▶ **Tugas Latihan**
Salin dengan tepat bagian dari teks tentang formulasi kebijakan publik di bawah, dimulai dari "B. Tahap Pembuatan" dan berlanjut hingga "dipilih tersebut diatas.".

▶ **Teks yang Diberikan**
◇ ◇ ◇ ◇
Menurut pendapatnya, siapa yang berpartisipasi dan apa peranannya dalam proses tersebut untuk sebagian besar akan tergantung pada struktur politik pengambilan keputusan itu sendiri.
Untuk lebih jauh memahami bagaimana formulasi kebijakan publik itu, maka ada empat hal yang dijadikan pendekatan-pendekatan dalam formulasi kebijakan publik dimana sudah dikenal secara umum oleh khalayak kebijakan publik yaitu :
  1. Pendekatan Kekuasaan dalam pembuatan Kebijakan Publik
  2. Pendekatan Rasionalitas dan Pembuatan Kebijakan publik
  3. Pendekatan Pilihan Publik dalam Pembuatan Kebijakan Publik
  4. Pendekatan Pemrosesan Personalitas, Kognisi dan Informasi dalam Formulasi Kebijakan Publik
(Fadillah, 2001:50-62).

Oleh sebeb itu dalam proses formulasi kebijakan publik ini Fadillah mengutip pendapat dari Yezhezkhel Dror yang membagi tahap-tahap proses-proses kebijakan publik dalam 18 langkah yang merupakan uraian dari tiga tahap besar dalam proses pembuatan kebijakan publik yaitu : 

A. Tahap Meta Pembuatan kebijakan Publik (Metapolicy-making stage):
  • Pemrosesan nilai;
  • Pemrosesan realitas;
  • Pemrosesan masalah;
  • Survei, pemrosesan dan pengembangan sumber daya;
  • Desain, evaluasi, dan redesain sistem pembuatan kebijakan publik;
  • Pengalokasian masalah, nilai, dan sumber daya;
  • Penentuan strategi pembuatan kebijakan.
B. Tahap Pembuatan Kebijakan Publik (Policy making)
  • Sub alokasi sumber daya;
  • Penetapan tujuan operasional, dengan beberapa prioritas;
  • Penetapan nilai-bilai yang signifikan, dengan beberapa prioritas;
  • Penyiapan alternatif-alternatif kebijakan secara umum;
  • Penyiapan prediksi yang realistis atas berbagai alternatif tersebut diatas, berikut keuntungan dan kerugiannya;
  • Membandingkan masing-masing alternatif yang ada itu sekaligus menentukan alternatif mana yang terbaik;
  • Melakukan ex-ante evaluation atas alternatif terbaik yang telah dipilih tersebut diatas.
C. Tahap Pasca Pembuatan Kebijakan Publik (Post policy-making stage)
◇ ◇ ◇ ◇
▶ **Cuplikan Entri**
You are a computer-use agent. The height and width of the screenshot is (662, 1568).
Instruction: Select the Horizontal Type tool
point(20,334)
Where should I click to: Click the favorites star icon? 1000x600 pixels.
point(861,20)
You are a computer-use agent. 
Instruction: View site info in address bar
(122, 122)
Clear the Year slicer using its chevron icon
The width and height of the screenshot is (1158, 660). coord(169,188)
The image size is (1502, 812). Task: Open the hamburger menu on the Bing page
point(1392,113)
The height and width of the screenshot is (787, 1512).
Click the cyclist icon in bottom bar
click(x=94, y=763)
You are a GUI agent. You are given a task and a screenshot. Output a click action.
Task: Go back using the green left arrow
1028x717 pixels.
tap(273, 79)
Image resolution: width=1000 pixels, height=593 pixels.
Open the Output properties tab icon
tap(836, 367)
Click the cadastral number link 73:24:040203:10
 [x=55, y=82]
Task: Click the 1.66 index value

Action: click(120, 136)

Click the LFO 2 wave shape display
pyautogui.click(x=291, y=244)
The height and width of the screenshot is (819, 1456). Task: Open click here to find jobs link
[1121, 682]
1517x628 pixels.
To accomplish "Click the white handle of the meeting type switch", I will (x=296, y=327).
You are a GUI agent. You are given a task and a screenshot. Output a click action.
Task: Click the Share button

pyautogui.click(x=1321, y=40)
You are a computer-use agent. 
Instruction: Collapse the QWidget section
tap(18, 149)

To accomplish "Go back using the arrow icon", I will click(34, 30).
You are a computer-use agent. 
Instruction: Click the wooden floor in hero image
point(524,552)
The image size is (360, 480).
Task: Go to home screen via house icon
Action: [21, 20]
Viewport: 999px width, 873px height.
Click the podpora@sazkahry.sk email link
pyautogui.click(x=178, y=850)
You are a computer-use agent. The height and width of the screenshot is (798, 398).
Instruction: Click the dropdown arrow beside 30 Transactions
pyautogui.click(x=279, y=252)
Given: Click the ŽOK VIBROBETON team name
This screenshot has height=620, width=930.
◇ ◇ ◇ ◇
▶ **Jawaban Latihan**
B. Tahap Pembuatan Kebijakan Publik (Policy making)
  • Sub alokasi sumber daya;
  • Penetapan tujuan operasional, dengan beberapa prioritas;
  • Penetapan nilai-bilai yang signifikan, dengan beberapa prioritas;
  • Penyiapan alternatif-alternatif kebijakan secara umum;
  • Penyiapan prediksi yang realistis atas berbagai alternatif tersebut diatas, berikut keuntungan dan kerugiannya;
  • Membandingkan masing-masing alternatif yang ada itu sekaligus menentukan alternatif mana yang terbaik;
  • Melakukan ex-ante evaluation atas alternatif terbaik yang telah dipilih tersebut diatas.